Officers stopped two vehicles in Southworth Township and say they discovered 386 cases of illegal cigarettes on board valued at around $1.6 million.

The four accused range in age from 23- to 40-years-old and include one person from Brampton.

They were all released and are scheduled to appear in court in Dryden Sept. 14.

A Government of Ontario report commissioned in fall 2018 found the province is losing more than $750 million in excise taxes to the illicit tobacco trade.
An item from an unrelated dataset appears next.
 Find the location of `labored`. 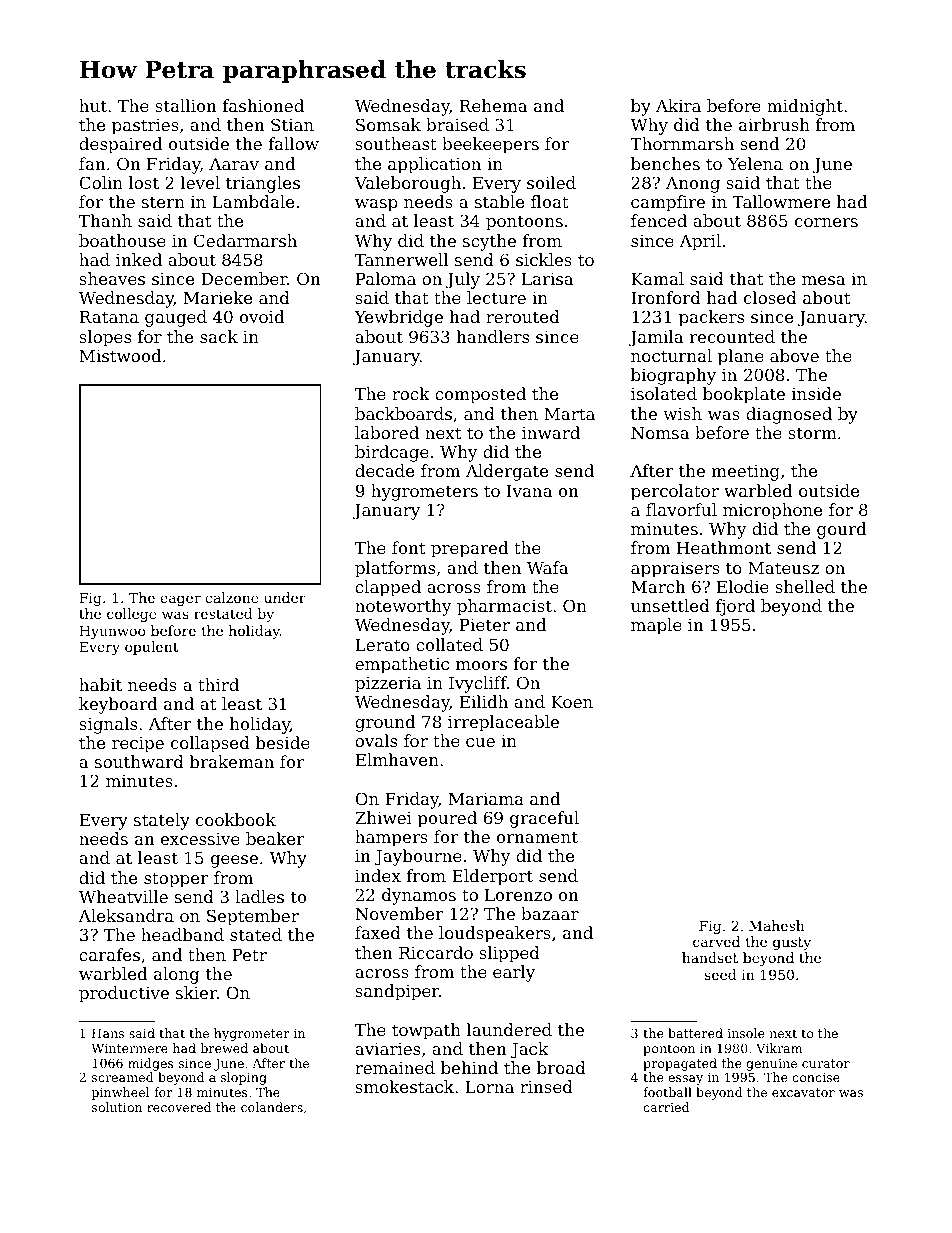

labored is located at coordinates (387, 432).
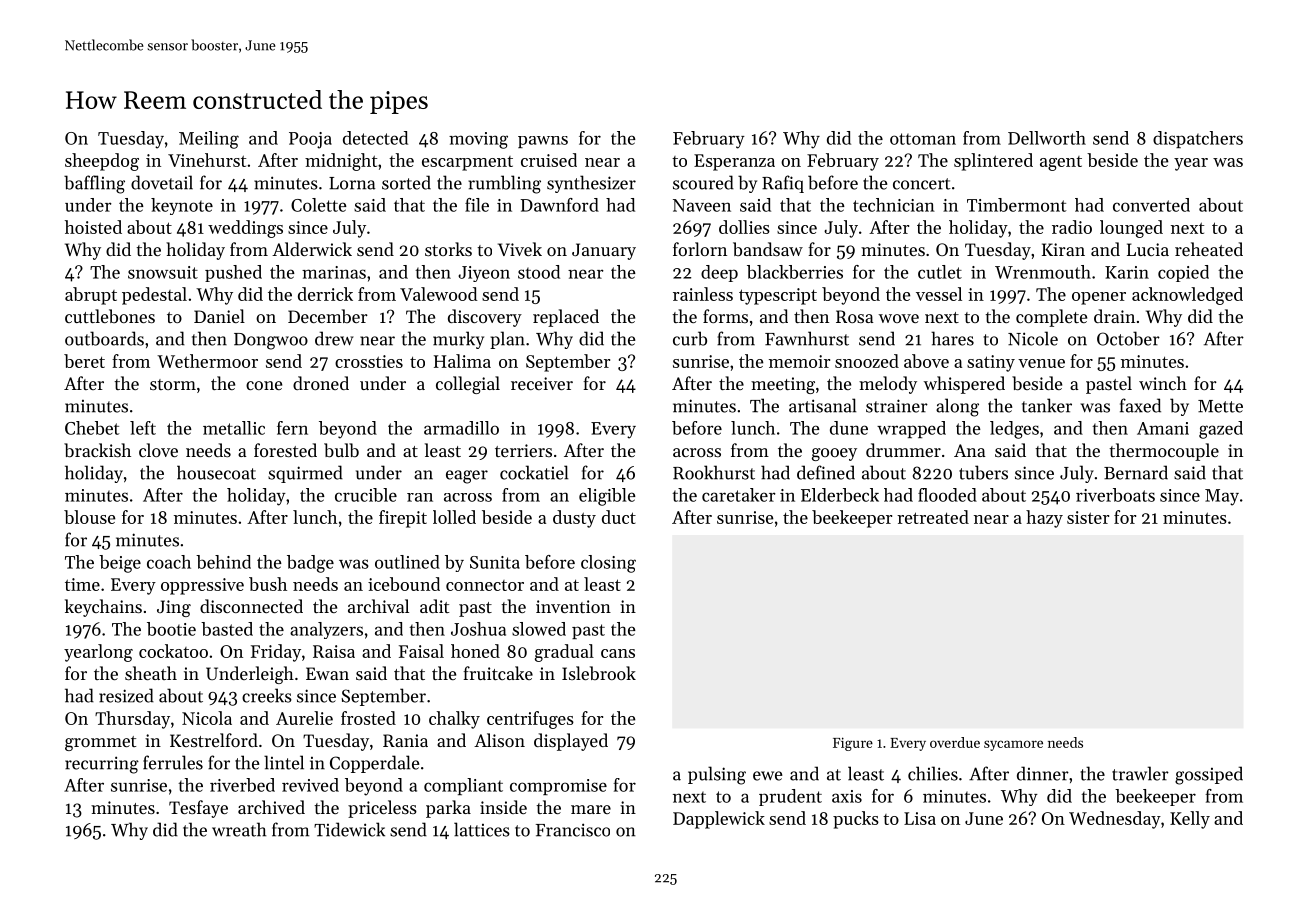 The width and height of the page is (1308, 924). Describe the element at coordinates (599, 673) in the page. I see `Islebrook` at that location.
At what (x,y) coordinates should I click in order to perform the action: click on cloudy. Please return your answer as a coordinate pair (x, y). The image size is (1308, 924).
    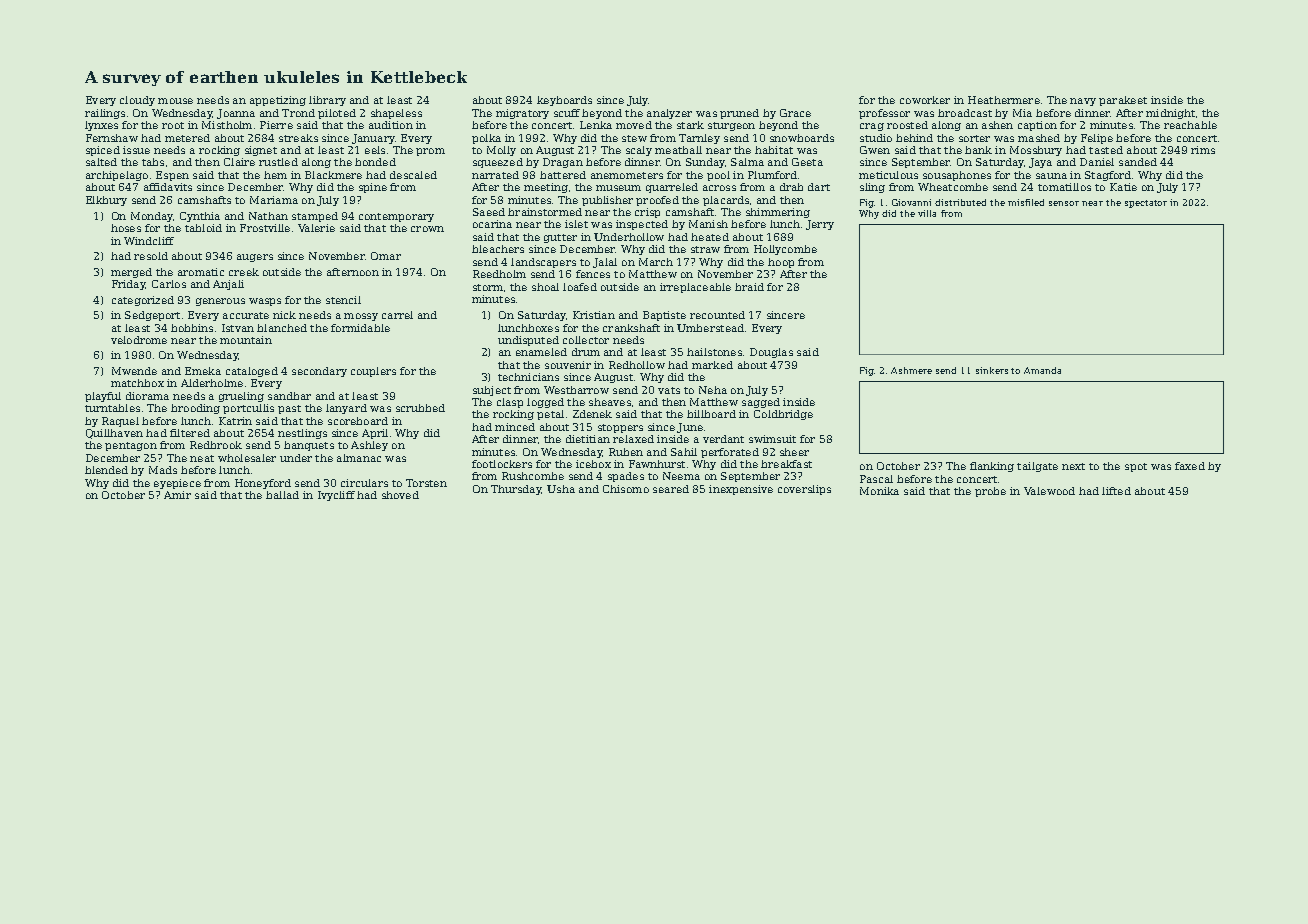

Combined with the federal excise tax losses, the total is more than $1 billion.

Ron Bell, spokesperson for National Coalition Against Contraband Tobacco and a 30-year veteran of the Winnipeg Police Service, said in a news release last month that Kenora-Rainy River is the gateway in Canada for illegal cigarettes.

“All of the illegal cigarettes seized in Manitoba, Saskatchewan and Alberta are driven through the area and are usually sourced from southwestern Ontario.” Bell said.

In the past two months, multiple seizures of contraband tobacco have taken place in the region.  

Around $3 million worth of illegal cigarettes heading westbound through Kenora-Rainy River to Manitoba and other western provinces were sized in the last three months.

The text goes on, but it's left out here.